Electronic Resource
Physicians’ Cancer Chemotherapy Drug Manual 2015
The development of chemotherapy in the 1950’s and 1960’s resulted in curative therapeutic strategies for patients with hematologic malignancies and several types of advanced solid tumors. These advances confirmed the principle that chemotherapy could indeed cure cancer and provided the rationale for integrating chemotherapy into combined-modality programs with surgery and radiation therapy in early stages of disease to provide clinical benefit.
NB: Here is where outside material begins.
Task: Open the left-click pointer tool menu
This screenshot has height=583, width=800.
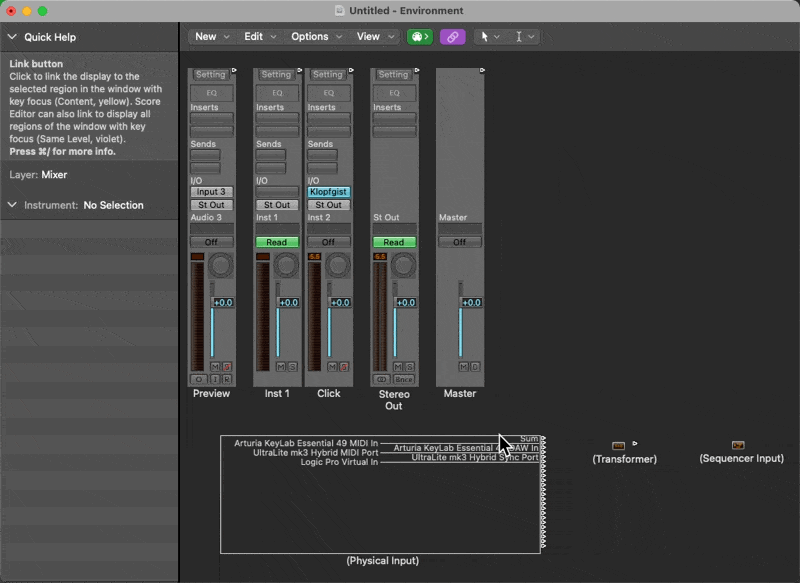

Since its early days, the principal obstacles to the clinical efficacy of chemotherapy have been toxicity to the normal tissues of the body and the development of cellular drug resistance. The development and application of molecular techniques to analyze gene expression of normal and malignant cells at the level of DNA, RNA, and/or protein has greatly facilitated the identification of some of the critical mechanisms through which chemotherapy exerts its antitumor effects and activates the program of cell death. This modern-day technology now includes next-generation sequencing, whole-exome sequencing, and whole-genome sequencing, and these advances have provided important new insights into the molecular and genetic events within cancer cells that can confer chemosensitivity to drug treatment as well as having identified potential new therapeutic targets. This enhanced understanding of the molecular pathways by which chemotherapy and targeted therapies exert their antitumor activity, and by which genetic alterations can result in resistance to drug therapy, has provided the rationale for developing innovative therapeutic strategies.